§ **INSTRUCCIONES Y REQUISITOS**
Cambia "Connexion" por "Se connecter" en todo el listado y deja lo demás igual.

§ **Entradas para localizar texto y elementos**
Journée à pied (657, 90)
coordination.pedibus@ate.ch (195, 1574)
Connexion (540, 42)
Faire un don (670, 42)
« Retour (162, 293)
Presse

§ **SOLUCIÓN**
Journée à pied (657, 90)
coordination.pedibus@ate.ch (195, 1574)
Se connecter (540, 42)
Faire un don (670, 42)
« Retour (162, 293)
Presse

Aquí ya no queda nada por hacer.